Lei’s Australian friends and family became concerned of her whereabouts after the reporter ceased contact them and her employer CGTN completely wiped eight years of her work from their website. Chinese authorities then announced that, although Lei had not been charged, she was currently detained under “residential surveillance at a designated location”. 

According to the ABC, this “designated location” allowed investigators to question the suspect for up to six months without providing Lei with a lawyer or any means of contact.

Until a few days ago, her charges remained unclear to her family. “I don’t think she would have done anything to harm national security in any way intentionally,” Lei’s niece and spokesperson Louisa Wen mentioned.

Wen also revealed to the ABC that Cheng’s health had significantly deteriorated after her stint locked in a dark cell, facing multiple interrogations and tightened security. Despite the formal arrest, authorities have failed to provide further details except that they hope Australia will “not interfere with China’s handling of this case.” 

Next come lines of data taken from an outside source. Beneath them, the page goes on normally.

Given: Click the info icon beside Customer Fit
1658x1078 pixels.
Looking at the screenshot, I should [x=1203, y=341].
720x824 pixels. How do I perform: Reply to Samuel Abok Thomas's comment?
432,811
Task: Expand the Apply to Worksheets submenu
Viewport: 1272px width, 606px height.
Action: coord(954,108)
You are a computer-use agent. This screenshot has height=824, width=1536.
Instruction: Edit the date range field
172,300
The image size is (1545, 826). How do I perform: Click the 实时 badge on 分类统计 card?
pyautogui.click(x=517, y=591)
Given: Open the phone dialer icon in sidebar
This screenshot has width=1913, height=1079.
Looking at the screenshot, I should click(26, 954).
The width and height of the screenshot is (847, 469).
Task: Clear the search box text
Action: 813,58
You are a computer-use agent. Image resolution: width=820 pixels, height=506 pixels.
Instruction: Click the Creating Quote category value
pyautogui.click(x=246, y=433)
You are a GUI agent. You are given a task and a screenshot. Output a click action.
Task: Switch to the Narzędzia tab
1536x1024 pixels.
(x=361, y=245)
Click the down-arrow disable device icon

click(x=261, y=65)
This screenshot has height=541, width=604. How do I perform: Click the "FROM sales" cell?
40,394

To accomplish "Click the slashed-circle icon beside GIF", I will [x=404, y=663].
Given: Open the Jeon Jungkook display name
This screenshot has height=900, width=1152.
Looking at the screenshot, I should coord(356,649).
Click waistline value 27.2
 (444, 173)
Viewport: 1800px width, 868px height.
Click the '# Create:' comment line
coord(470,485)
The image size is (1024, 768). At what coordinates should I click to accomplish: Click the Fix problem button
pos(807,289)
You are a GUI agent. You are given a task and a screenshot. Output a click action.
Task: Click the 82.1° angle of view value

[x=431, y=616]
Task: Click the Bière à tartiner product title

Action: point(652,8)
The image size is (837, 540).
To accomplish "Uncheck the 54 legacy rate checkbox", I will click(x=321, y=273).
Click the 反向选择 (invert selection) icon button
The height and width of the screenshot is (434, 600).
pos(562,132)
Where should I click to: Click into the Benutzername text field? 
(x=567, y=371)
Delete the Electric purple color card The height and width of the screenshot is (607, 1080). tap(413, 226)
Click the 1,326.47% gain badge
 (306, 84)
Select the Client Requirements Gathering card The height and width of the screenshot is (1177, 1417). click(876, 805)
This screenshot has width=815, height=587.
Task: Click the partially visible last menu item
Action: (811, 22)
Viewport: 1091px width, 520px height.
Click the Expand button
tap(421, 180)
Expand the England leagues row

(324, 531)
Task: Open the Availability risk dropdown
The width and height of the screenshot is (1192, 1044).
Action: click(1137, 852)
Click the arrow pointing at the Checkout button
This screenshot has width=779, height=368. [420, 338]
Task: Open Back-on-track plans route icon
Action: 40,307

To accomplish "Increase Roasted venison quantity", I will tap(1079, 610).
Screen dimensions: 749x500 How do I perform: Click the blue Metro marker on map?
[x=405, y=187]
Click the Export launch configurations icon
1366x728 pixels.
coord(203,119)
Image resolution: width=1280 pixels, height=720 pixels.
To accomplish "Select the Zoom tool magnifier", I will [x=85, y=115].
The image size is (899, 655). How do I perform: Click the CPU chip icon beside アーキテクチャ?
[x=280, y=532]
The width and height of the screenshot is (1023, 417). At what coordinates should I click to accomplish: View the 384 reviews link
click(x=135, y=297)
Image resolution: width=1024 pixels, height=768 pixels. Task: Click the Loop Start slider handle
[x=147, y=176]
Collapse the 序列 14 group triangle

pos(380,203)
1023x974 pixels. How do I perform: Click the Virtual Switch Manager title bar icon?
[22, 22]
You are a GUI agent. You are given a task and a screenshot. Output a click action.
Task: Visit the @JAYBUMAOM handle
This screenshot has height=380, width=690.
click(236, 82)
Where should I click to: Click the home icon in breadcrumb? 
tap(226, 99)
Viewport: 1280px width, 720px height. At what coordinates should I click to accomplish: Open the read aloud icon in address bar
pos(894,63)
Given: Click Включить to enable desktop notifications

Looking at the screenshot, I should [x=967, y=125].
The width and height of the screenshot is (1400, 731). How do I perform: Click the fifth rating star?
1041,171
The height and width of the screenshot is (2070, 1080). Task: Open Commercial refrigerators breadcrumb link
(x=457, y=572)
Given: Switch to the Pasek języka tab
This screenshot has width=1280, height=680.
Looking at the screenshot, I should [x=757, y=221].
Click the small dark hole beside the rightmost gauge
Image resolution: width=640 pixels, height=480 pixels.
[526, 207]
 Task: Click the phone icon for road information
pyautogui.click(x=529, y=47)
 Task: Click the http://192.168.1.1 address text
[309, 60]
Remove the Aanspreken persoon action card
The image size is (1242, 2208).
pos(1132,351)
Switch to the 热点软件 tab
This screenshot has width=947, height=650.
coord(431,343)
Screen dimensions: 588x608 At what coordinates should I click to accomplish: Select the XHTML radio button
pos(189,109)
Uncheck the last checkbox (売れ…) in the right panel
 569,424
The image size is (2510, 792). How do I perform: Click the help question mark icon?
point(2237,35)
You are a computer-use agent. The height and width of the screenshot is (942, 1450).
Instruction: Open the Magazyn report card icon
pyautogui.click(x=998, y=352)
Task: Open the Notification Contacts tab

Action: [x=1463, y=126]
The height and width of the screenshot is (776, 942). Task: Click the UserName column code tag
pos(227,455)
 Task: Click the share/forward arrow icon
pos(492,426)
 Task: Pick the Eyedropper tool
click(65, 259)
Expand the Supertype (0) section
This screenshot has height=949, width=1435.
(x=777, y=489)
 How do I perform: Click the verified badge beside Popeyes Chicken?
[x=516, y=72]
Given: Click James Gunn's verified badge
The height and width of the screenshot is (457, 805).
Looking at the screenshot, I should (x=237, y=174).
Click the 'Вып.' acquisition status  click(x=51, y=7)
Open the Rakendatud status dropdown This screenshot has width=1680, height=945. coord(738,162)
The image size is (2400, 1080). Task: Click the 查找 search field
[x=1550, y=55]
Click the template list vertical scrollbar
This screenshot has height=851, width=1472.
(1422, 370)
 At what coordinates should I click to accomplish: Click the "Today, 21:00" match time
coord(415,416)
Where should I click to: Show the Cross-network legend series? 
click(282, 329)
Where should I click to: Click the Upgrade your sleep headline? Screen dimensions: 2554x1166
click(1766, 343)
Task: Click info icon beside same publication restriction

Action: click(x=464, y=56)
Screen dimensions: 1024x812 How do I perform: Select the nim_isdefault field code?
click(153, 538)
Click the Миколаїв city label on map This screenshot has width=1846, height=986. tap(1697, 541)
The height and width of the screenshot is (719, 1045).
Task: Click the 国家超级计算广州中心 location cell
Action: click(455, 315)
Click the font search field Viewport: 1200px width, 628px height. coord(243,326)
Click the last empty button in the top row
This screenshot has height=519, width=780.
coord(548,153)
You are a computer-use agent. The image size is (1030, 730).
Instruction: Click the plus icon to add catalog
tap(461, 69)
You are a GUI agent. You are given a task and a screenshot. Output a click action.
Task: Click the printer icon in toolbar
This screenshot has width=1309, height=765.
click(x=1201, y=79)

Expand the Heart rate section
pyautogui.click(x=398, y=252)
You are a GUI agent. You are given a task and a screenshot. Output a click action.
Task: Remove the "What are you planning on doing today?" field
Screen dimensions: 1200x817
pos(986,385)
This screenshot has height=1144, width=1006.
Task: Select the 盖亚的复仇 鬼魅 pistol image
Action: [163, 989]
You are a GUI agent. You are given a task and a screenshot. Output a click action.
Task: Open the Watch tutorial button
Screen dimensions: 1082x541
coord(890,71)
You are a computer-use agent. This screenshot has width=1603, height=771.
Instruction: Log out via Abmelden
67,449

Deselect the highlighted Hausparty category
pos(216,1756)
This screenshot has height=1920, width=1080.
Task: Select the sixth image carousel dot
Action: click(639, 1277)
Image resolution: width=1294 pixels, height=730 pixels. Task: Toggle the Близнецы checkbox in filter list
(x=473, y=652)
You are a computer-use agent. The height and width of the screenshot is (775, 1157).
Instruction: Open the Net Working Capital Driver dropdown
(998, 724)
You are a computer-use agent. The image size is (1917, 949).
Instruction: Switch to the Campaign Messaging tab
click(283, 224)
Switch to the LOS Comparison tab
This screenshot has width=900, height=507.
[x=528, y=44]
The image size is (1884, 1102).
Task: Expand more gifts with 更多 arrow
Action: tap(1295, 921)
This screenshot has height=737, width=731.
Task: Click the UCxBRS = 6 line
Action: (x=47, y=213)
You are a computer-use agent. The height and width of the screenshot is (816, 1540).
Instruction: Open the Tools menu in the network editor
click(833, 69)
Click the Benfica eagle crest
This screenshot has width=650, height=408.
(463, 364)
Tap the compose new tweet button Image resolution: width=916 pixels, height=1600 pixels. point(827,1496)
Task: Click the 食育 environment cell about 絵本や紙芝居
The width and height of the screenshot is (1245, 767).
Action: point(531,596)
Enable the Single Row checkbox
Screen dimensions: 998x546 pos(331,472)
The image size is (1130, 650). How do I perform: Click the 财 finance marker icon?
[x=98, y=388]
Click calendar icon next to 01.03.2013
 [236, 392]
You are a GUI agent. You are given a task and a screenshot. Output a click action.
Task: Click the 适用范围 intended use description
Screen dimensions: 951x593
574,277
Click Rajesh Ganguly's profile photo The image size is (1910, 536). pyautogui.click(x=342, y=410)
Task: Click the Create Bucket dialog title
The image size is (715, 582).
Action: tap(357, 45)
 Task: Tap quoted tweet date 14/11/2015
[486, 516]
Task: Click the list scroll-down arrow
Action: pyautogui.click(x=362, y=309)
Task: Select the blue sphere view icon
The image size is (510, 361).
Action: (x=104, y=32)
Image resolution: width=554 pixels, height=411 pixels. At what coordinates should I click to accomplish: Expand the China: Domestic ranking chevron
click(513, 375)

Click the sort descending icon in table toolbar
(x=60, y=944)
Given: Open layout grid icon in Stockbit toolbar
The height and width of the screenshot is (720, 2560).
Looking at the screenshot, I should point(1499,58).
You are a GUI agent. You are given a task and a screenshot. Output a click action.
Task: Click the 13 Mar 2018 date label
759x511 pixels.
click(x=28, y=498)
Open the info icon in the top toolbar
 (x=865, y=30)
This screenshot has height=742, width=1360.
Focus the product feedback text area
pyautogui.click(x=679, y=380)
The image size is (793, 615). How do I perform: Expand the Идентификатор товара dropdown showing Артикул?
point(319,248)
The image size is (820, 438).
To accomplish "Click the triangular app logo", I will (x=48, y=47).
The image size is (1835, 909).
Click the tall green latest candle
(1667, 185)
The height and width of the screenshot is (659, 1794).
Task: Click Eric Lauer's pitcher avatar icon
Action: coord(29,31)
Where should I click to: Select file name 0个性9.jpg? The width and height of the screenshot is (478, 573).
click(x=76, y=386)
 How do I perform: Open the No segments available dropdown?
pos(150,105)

In recent years, the Chinese/Australian foreign relationship has significantly deteriorated. This has made it increasingly difficult for Australian authorities to negotiate with Beijing officials over Lei’s release. Foreign Minister Marise Payne has expressed serious concern regarding the condition of the journalist’s time in detention. The Australian embassy have only visited Lei six times since August.

“We expect basic standards of justice, procedural fairness and humane treatment to be met, in accordance with international norms,” Payne says. This is not the first time Australian journalists have risked their lives in China. Australian writer Yang Hengjun, based in China, has reportedly been detained for almost two years.

Hengjun, yet to face trial, has been subject to over 300 interrogations for alleged espionage charges. He did not meet with a lawyer until his 19 month into his detention. Shortly after Lei’s arrest in August, the last two Australian correspondents followed consular advice and fled China, according to the BBC.

Lei’s family hope that Chinese authorities will show “a bit more compassion to her current plight”, with her two young children awaiting her return in Melbourne. Senator Payne expects, due to the broad charges of supplying state secrets overseas, that the investigation could continue for months.

For more serious convictions of leaking state secrets, Lei could face a penalty of life in prison or possibly death.